TASK DESCRIPTION: The answer consists of one number: how many lines of the data below include the string "time".

######

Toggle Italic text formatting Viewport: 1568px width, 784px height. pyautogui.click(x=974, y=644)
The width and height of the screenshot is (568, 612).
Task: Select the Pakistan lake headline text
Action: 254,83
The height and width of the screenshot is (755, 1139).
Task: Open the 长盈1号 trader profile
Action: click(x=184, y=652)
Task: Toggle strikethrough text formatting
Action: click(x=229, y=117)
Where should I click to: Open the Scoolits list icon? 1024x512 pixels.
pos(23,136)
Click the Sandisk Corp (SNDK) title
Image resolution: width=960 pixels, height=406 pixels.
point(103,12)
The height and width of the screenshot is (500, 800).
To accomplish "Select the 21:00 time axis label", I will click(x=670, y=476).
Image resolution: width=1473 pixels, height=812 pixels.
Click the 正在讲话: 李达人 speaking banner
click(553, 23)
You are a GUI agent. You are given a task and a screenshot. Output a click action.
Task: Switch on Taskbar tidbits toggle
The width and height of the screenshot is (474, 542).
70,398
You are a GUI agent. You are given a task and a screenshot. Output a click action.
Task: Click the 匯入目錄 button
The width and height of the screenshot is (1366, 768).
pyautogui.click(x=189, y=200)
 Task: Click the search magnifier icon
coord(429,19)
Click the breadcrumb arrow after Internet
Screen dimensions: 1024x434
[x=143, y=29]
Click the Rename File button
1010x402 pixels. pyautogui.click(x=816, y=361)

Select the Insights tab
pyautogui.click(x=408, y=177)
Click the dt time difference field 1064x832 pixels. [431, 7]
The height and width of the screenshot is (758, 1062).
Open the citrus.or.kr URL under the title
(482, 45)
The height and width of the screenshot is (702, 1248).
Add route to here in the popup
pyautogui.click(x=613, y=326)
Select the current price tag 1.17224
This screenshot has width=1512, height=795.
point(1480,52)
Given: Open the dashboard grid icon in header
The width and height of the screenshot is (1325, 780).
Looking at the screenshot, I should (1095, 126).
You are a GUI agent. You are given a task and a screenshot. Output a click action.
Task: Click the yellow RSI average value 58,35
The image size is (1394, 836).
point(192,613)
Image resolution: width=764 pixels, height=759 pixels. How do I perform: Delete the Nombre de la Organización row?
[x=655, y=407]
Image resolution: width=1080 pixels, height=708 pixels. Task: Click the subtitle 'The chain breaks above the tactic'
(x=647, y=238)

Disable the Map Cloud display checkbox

######

REPLY TO THE EXERCISE: 2